# Zero Start this morning. Nothing special happened previously.



## Garlan Garner (May 24, 2016)

STRANGE!!!!!!

I woke up this morning and my car had zero started.

I went to enter my car and it wouldn't open or unlock. The screen came on and it was 3/4 pink. The rest of the screen was black. Then it turned off.

After trying to get in for 5 min I called Tesla Customer Support and indicated I was locked out. They asked for every login and password and VIN and everything and then told me they could not connect to my car. They went and got someone from advanced support who unlocked it. The last known message from the car to Tesla was something about VCfront camera malfunction - sentry mode turned off.
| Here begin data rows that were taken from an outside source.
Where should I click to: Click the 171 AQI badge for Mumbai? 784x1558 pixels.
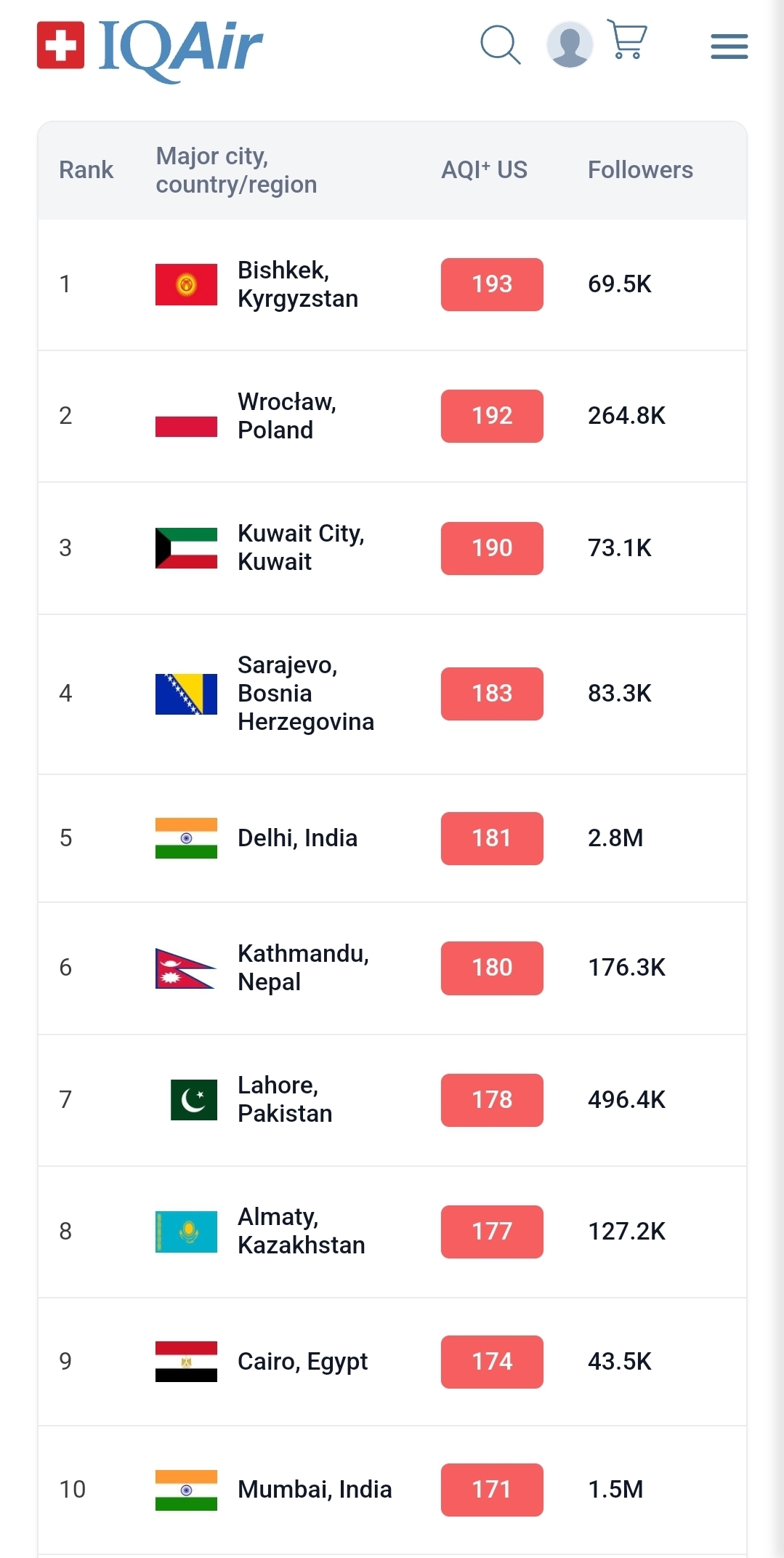click(x=492, y=1490)
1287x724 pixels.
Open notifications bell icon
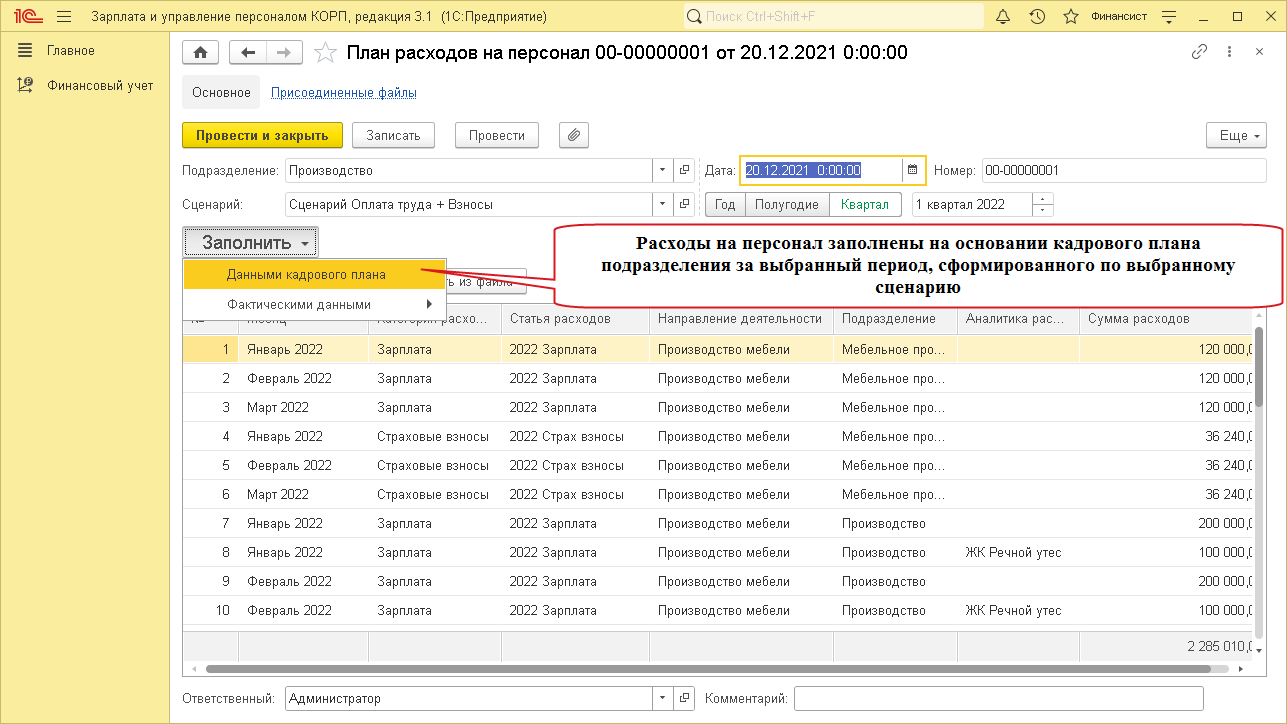pyautogui.click(x=1003, y=17)
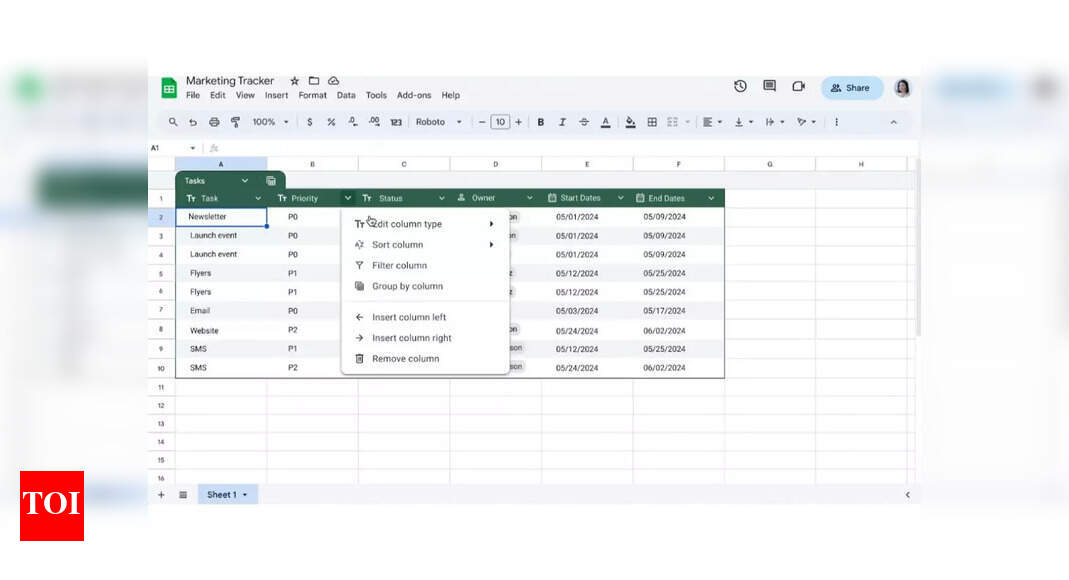Star the Marketing Tracker document

click(x=295, y=80)
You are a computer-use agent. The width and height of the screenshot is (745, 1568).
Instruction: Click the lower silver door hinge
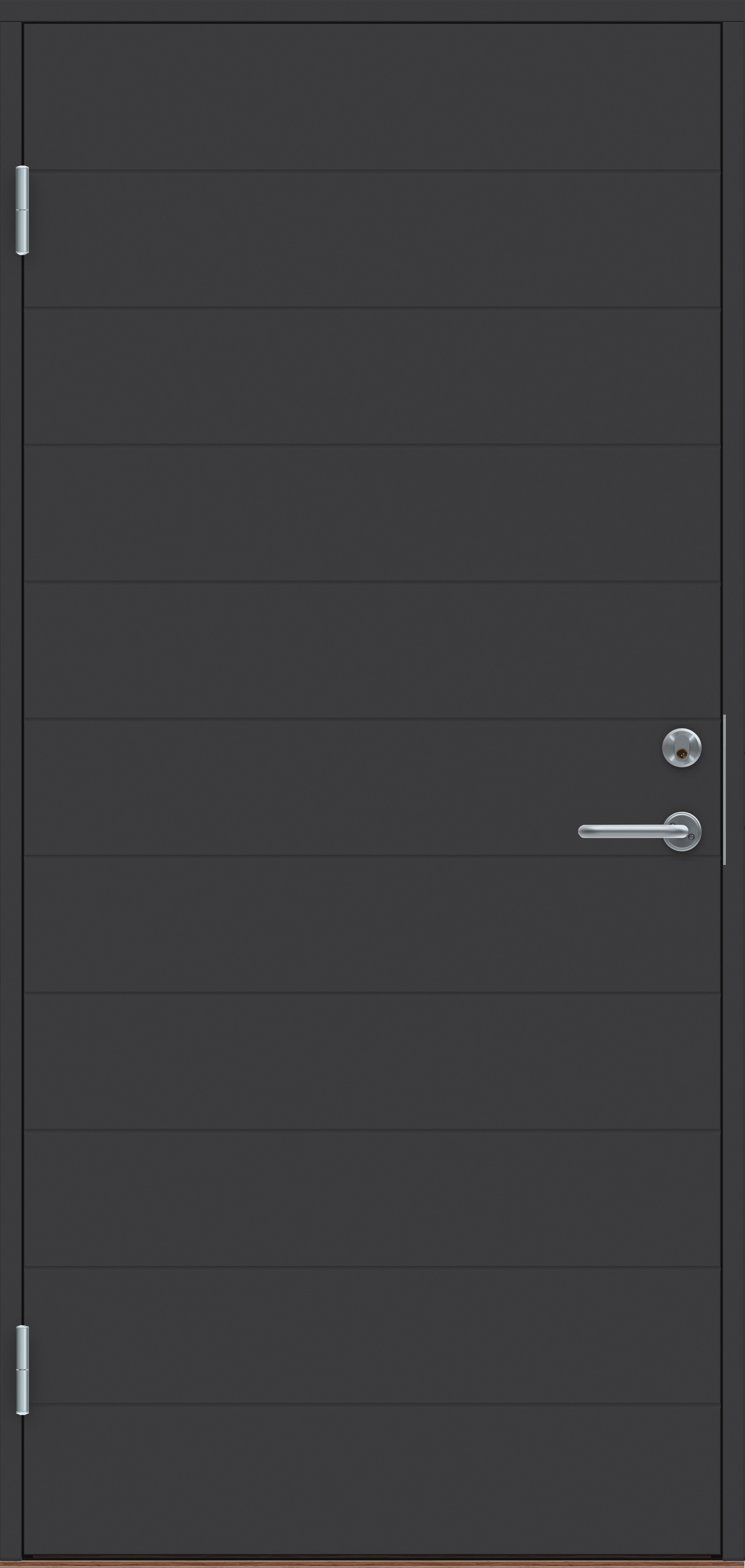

I was now able to enter the car from the remote unlock and after 2 min ( long time ) I saw the Tesla T on the screen. Customer Support remained on the phone and it came up with Tesla Headquarters showing on the map as HOME. Customer Support said that I was in some kind of exit factory mode. She then asked if the car would move... and thankfully the charge port allowed me to unplug and then i put it in reverse and backed out of the garage. No sensors were dinging or anything. Dead Silent. Unusual.

Everything had reset. Garage Doors - WIFI - the name of the car - all passwords - all profiles - everything. Everything except my access key cards. Strange. My phone app showed nothing except my VIN and Mileage. No graphics or anything.

I was told that if I was in range of my WIFI then pull back into the garage and re-establish WIFI. I was told that things like maps and FSD access and various options needed to be re-downloaded. Then wait about an hour before doing anything else. I sat in the car during the hour and it was dinging and re-booting over and over and over and then it finally stopped and on the screen it said "drive the car for camera recalibration". So I asked Tesla support and they said that they have no idea why my car would factory reset.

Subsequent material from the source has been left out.